From 693604a3f06fa1f5cbb3c903c4e1efe1b8d8aa38 Mon Sep 17 00:00:00 2001
From: Zhanibek <zhanibek.om@gmail.com>
Date: Fri, 28 Jun 2024 16:34:13 +0900
Subject: [PATCH 2/2] update freezing docs

---
 docs/make.jl                                  |  1 +
 .../misc-model-tweaking.md                    | 52 ++++++++++---------
 2 files changed, 29 insertions(+), 24 deletions(-)
 rename docs/src/{tutorials => reference}/misc-model-tweaking.md (72%)

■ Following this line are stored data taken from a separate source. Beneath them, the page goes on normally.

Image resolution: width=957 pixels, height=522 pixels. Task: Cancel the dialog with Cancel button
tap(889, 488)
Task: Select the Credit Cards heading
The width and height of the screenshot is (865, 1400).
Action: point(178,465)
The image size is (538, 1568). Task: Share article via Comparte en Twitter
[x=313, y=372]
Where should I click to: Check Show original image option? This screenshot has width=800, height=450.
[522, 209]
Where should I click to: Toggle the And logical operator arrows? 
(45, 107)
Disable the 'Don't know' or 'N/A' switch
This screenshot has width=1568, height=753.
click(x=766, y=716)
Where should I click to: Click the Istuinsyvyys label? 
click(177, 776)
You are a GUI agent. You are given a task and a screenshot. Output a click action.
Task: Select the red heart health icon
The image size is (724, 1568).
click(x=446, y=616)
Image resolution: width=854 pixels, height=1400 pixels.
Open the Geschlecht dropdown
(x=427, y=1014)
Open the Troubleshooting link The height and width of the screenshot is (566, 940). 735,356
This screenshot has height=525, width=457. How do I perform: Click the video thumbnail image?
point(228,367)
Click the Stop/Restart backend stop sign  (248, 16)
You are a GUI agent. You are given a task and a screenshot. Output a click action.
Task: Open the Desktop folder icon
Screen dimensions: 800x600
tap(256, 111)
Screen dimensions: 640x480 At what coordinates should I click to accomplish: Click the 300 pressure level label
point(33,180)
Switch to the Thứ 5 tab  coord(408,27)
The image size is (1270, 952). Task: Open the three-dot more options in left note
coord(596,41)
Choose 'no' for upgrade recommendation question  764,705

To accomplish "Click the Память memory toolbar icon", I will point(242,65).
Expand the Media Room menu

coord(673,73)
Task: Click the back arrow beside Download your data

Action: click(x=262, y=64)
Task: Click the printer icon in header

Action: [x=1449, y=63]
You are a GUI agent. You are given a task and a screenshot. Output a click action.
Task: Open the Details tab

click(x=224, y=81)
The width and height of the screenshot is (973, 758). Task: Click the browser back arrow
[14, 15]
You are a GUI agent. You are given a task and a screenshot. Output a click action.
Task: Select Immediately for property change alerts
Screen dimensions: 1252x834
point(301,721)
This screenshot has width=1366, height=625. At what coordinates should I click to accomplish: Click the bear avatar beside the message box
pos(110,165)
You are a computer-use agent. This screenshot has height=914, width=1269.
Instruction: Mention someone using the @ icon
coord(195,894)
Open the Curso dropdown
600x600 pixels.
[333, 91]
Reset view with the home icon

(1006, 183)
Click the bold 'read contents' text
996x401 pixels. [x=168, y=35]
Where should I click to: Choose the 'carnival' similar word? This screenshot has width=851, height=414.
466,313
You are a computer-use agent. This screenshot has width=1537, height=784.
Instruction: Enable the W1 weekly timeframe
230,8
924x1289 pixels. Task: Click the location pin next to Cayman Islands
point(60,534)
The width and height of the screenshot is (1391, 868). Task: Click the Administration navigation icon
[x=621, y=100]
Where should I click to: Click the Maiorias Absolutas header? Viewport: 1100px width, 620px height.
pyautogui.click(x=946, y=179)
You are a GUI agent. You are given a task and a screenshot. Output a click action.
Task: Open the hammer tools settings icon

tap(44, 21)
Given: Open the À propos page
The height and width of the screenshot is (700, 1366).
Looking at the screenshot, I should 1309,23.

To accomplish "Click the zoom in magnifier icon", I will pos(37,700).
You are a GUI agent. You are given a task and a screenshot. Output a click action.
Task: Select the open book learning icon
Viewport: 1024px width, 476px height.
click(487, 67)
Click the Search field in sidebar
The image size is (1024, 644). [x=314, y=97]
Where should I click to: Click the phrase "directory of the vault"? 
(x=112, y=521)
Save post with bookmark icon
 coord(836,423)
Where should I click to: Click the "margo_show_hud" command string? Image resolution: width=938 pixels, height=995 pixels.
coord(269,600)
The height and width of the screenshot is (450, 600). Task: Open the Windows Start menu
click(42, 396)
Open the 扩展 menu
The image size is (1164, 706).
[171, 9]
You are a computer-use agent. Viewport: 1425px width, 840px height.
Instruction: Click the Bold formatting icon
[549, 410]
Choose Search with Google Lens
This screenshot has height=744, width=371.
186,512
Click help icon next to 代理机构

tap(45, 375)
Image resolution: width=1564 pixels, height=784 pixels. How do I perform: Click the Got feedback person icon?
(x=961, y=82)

diff --git a/docs/make.jl b/docs/make.jl
index 6c7b483caa..9fc32e7632 100644
--- a/docs/make.jl
+++ b/docs/make.jl
@@ -40,6 +40,7 @@ makedocs(
             "OneHotArrays.jl" => "reference/data/onehot.md",
             "Low-level Operations -- NNlib.jl" => "reference/models/nnlib.md",
             "Nested Structures -- Functors.jl" => "reference/models/functors.md",
+            "Advanced" => "reference/misc-model-tweaking.md"
          ],
         "Tutorials" => [
         # These walk you through various tasks. It's fine if they overlap quite a lot.
diff --git a/docs/src/tutorials/misc-model-tweaking.md b/docs/src/reference/misc-model-tweaking.md
similarity index 72%
rename from docs/src/tutorials/misc-model-tweaking.md
rename to docs/src/reference/misc-model-tweaking.md
index 9280d2ef28..ed1bd72793 100644
--- a/docs/src/tutorials/misc-model-tweaking.md
+++ b/docs/src/reference/misc-model-tweaking.md
@@ -12,7 +12,8 @@ subsections should make it clear which one suits your needs the best.
 
 ## On-the-fly freezing per model instance
 Perhaps you'd like to freeze some of the weights of the model (even at
-mid-training), and Flux accomplishes this through [`freeze!`](@ref Flux.freeze!) and `thaw!`.
+mid-training), and Flux accomplishes this through [`freeze!`](@ref Flux.freeze!)
+and `thaw!`.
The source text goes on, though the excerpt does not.